WHEN WE MET last fall, I told Meredith Monk that my favorite work of hers is Turtle Dreams (1983), originally televised on WGBH, Boston’s public station. She was incredulous to learn that the twenty-five minute video piece, which features a quartet of singers performing abstract vocalizations while swaying to a hypnotic, repetitive melody, has been viewed tens of thousands of times on YouTube. Many other clips of her work, often deemed challenging for listeners and viewers, are equally popular. “That’s so cool! I never look,” she told me. She never listens to a record once she has finished it, either. It struck me, in the course of an interview that ran two hours over schedule, that Monk maintains a healthy distance from her own mythology as a pioneering figure in New York’s downtown performance scene of the 1960s.
Her oeuvre is irreducible to a single medium, spanning music, theater, dance, and cinema. While Monk places herself at the center of her art, drawing upon a personal lexicon of sound and movement, she frequently employs masks and conjures diverse personae, often making reference to historical figures. Her mode of working toggles between periods of deep concentration and a rigorous performance schedule.
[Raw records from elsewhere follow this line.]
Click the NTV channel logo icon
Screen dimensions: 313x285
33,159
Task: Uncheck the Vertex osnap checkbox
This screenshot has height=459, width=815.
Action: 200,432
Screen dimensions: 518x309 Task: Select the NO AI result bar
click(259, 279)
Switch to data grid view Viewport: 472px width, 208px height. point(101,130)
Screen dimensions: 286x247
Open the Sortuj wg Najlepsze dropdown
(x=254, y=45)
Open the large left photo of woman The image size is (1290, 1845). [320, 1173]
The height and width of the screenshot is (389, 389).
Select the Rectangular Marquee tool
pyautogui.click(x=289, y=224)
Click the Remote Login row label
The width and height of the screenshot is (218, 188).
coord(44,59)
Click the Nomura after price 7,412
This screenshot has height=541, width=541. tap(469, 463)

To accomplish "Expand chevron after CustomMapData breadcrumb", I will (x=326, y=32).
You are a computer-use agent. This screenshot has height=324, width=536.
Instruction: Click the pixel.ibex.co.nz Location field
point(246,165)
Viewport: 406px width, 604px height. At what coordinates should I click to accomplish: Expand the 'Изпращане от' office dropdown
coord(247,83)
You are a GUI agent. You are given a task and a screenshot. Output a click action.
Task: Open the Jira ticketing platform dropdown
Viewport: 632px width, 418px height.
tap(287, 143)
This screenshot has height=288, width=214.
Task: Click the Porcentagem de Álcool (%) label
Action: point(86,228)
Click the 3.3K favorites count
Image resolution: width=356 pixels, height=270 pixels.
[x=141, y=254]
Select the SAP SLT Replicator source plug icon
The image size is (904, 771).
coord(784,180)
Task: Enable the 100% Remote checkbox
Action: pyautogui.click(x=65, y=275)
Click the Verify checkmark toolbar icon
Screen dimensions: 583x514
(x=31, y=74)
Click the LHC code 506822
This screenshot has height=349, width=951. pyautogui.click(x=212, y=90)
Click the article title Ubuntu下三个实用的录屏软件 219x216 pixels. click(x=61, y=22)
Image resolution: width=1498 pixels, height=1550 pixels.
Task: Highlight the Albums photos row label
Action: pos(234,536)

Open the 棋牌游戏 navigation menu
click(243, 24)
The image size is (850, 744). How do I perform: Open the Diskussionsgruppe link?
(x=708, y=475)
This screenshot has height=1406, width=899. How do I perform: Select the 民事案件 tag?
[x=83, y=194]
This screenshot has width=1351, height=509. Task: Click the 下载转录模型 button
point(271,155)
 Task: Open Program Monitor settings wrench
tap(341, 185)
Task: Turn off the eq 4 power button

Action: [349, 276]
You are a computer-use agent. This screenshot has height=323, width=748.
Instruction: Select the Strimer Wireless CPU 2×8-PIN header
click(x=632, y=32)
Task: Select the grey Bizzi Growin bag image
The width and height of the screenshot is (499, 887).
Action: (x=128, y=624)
If there is any consistent register in Monk’s mammoth production, it is the epiphanic. In the mid-1960s, she had an epiphany about her main instrument, suddenly finding her “wide vocal spectrum.” As she wrote in a recent unpublished statement titled “The Soul’s Messenger,” she discovered that her voice could have the “same flexibility and range of movement as a spine or a foot.” The outcome of this realization—that her voice acts as an extremely supple organ, capable of producing everything from operatic arias to glottal stops to animal sounds—shored up a distinctive and unusual personal aesthetic. As Monk has said on numerous occasions, she considers the voice to be a direct line to the emotions.
Years of performing intensely as a vocalist, both in solo repertoires and in longterm collaborations with members of the renowned group Meredith Monk & Vocal Ensemble, yielded further epiphanies catalyzed by tireless effort (“sometimes it comes, but mostly you work for it,” she told me). Originally performed in 1966 and filmed in 1980, 16 Millimeter Earrings coalesced visual and performative elements of Monk’s work into a set of firsts: it was her first vocal score, first film, and first union of voice, movement, and costume.
Above all, moments of epiphany transpire in the work itself, like in the 360-degree rotating shot in Ellis Island (1981). The camera revolves in a dilapidated hall once used to process immigrants, gliding across a cluster of actors portraying recent arrivals. The viewer registers surprise in the contrast between the rotted and decaying interior and the sudden appearance of human figures dressed in funereal black and clutching valises. But the camera moves indifferently past them.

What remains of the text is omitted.